The anti-government protests that rocked Hong Kong in the second half of 2019 made its impact felt on the country’s economy severely. Among the hard-hit was the property market. Until the country hit a financial crisis, Hong Kong had one of the most expensive real estate markets in the world. The December 2019 price index, however, confirmed a 1.7 per cent decline.
This decline came after a sudden marginal gain in November. Data shows that the gain, however, was more a result of mortgage leniency that was brought in to stall the five-month-long decline in the market. Ever since the protests started, HongKong’s economy has been reeling. The tourism and retail industries of the country were first to bear the brunt of the pro-democracy revolution. In addition, the US-China trade dispute had also brought down the markets.

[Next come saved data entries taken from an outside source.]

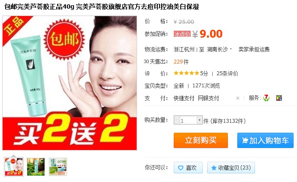This screenshot has width=297, height=182.
Task: Decrease purchase quantity with minus button
Action: click(x=177, y=120)
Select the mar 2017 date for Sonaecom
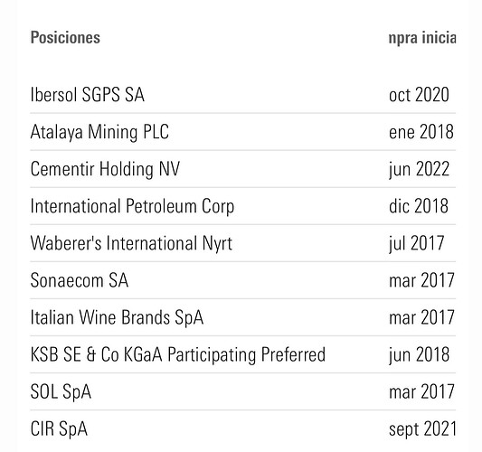The image size is (482, 452). [x=421, y=280]
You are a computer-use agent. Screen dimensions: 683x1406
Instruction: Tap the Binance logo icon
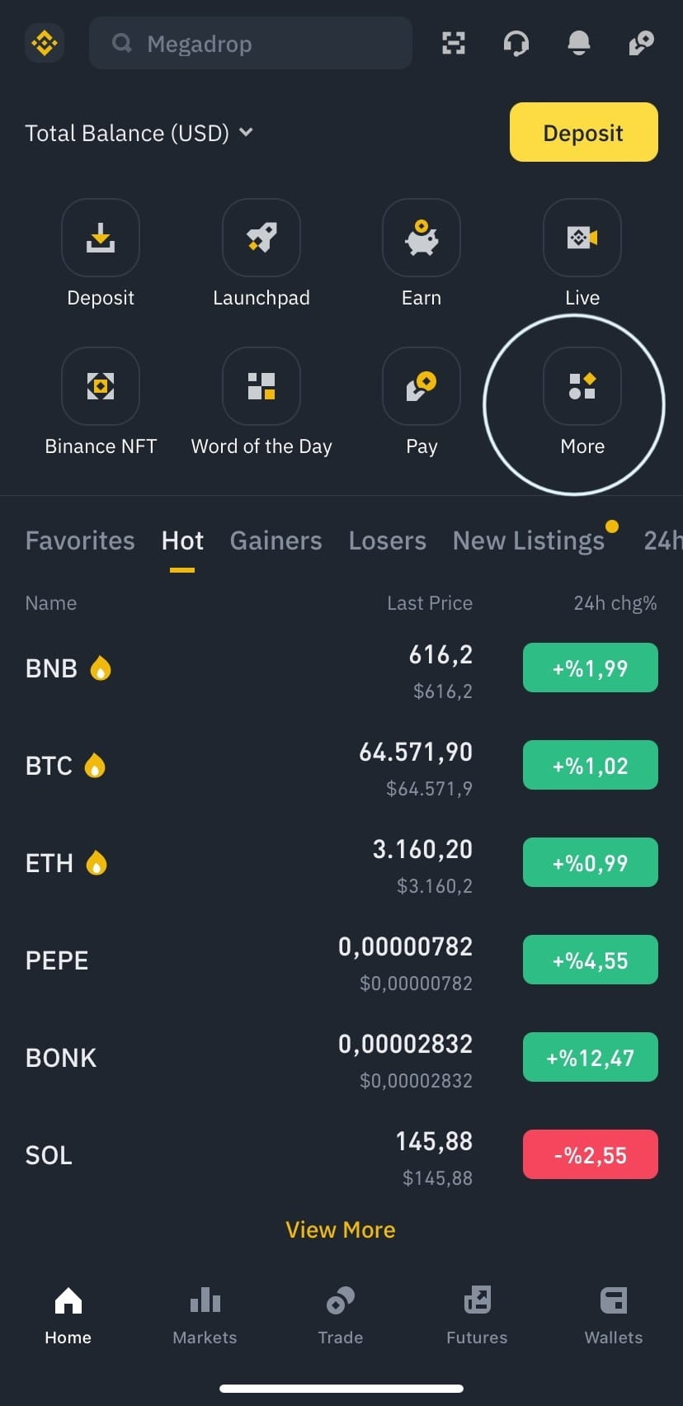coord(45,43)
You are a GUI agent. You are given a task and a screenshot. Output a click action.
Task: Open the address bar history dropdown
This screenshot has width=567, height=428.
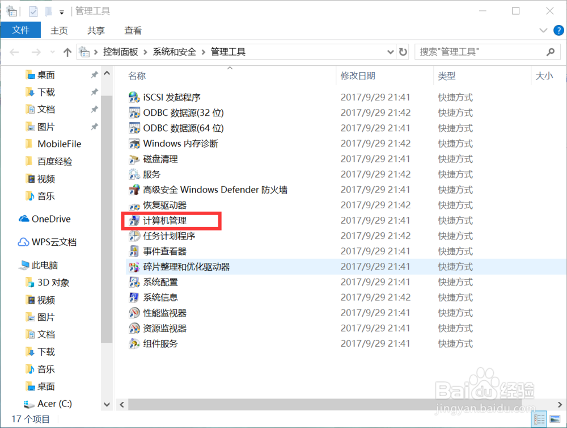pyautogui.click(x=390, y=52)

The property market has fared better in comparison even though it could not escape the impact of a failing economy. Housing costs in Hong Kong reflected a 4.8 per cent annual rise at year-end despite going down by 4.6 per cent since May. Realtors had hoped that with the withdrawal of the bill that stirred the country into such a volatile state, the economy will start healing but now there are new factors impeding the financial health of Hong Kong now that the real estate market cannot remain untouched by.
Adding fuel to fire is the coronavirus outbreak in China though the actual impact of the virus outbreak will be officially gauged only in the February reports. As of now, several leading companies are putting off their new launches owing to the epidemic. This has relatively slowed down real estate business.
The new year, in other words, looks bleak for the property market as reports continue to show a downward trend.